Met this by accident. The app is not under intense development, and doesn't have alpha/beta release.


The "Show HN" tag should only be used for showcasing your own projects. I recommend you edit the title to remove the "Show HN" bit.


Thx for the reminder! But the edit option is no longer in the page, probably cuz I've already edited it multiple times. I'll pay attention to this the next time. Anyway, we have the real author in this thread Lol


Are there any plans to expand the narrow platform support?


In the distant future, I hope to also develop a version for iOS. But for now, due to this being a part-time effort, I have to focus on a single platform. I've also outlined some of my reasonings here: https://forum.obsidian.md/t/markdown-layer-on-top-of-pdf/122...


is there a viable linux alternative to this?


If you don't mind an Electron or web-based app with a subscription, you could also look at Zenreader [0], Polar [1] or maybe even Readwise [2]. Zotero will also have a PDF Reader app with Markdown export soon [3]. And some cross-platform note taking / PKM apps also have some kind of PDF annotation support (directly: Logseq [4]; via plugins: Obsidian [5], Roam Research [6]).

That said, all these offerings are very different from each other so you'd have to look closely what fits best.

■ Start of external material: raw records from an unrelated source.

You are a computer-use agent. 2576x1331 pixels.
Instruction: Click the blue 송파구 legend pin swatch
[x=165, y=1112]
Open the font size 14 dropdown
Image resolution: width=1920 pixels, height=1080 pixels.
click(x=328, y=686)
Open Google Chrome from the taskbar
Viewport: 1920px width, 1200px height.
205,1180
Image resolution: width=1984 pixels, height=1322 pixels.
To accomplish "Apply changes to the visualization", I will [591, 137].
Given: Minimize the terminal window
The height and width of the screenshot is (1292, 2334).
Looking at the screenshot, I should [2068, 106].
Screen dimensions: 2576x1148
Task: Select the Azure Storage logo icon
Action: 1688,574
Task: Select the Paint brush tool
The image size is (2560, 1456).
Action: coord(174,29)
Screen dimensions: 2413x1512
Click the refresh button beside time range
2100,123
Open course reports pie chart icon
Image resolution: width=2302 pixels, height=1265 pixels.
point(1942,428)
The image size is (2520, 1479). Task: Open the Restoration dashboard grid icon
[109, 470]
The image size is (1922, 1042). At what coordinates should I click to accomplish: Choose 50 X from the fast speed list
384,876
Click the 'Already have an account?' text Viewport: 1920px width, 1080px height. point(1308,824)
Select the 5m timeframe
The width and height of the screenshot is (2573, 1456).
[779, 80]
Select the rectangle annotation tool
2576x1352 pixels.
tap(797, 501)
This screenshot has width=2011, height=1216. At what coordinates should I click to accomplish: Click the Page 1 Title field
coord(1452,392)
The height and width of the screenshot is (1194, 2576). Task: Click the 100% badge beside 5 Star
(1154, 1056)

[0]: https://zenreader.co.uk [1]: https://getpolarized.io [2]: https://readwise.io [3]: https://www.zotero.org/support/pdf_reader_preview [4]: https://www.outlinersoftware.com/topics/viewt/9512/0/major-l... [5]: https://publish.obsidian.md/alexisrondeau/Obsidian+PDF+Highl... [6]: https://github.com/c3founder/Roam-Enhancement#pdf


There is the org-noter package for emacs that will do a similar thing with PDFs but for org mode instead of markdown.